Syndrome de l’imposteur

Après plusieurs années et beaucoup d’efforts, Jennifer est aujourd’hui consultante IT sur un progiciel (logiciel professionnel, NDLR) de gestion des ressources humaines. Elle est l’une des rares employés, sinon la seule, à ne pas être ingénieur et à n’avoir ni bachelier ni master en informatique. Elle est aussi l’une des rares femmes de sa boîte.

Si elle s’épanouit pleinement dans sa carrière professionnelle, elle admet volontiers avoir douté. “Au début, j’avais vraiment l’impression de ne pas avoir ma place”, nous confie-t-elle. Bien que son responsable lui ait répété maintes fois qu’il était très satisfait de son travail, Jennifer est parfois aux prises avec le syndrome de l’imposteur.

Mais sa place, elle l’a méritée, elle l’a gagnée.
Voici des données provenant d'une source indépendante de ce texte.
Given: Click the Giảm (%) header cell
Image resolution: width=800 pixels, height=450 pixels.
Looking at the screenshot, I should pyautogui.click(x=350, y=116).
Si, à son arrivée dans l’entreprise, ses missions étaient surtout administratives, elle a fait ses preuves, et on lui confie, à présent, les mêmes tâches qu’à ses collègues ingénieurs. “Pour cela, j’ai notamment passé une certification, j’ai étudié de nuit sur mon temps libre, mais j’y suis parvenue”, commente la consultante en informatique.

Aujourd’hui, mon diplôme n’est plus remis en question, on n’en parle même plus. J’ai des collègues en or qui m’ont laissé ma chance.

Jennifer

Revanche personnelle

Pour Jennifer, avoir réussi dans une carrière qui la faisait tant rêver lorsqu’elle était ado et qu’elle “geekait en ligne avec son frère”, c’est une revanche sur la vie. Une revanche sur cet informaticien rencontré au détour d’un stand sur un salon des études, alors qu’elle n’avait que 17 ans et plein de rêves dans la tête. “Je n’aurais jamais imaginé avoir un tel métier après mon bac. Je sais que dans le tourisme, je me serais moins bien épanouie, que j’aurais eu un poste moins important et que j’aurais moins bien gagné ma vie. Pour rien au monde, je n’échangerais la vie que je mène avec une autre”, conclut Jennifer.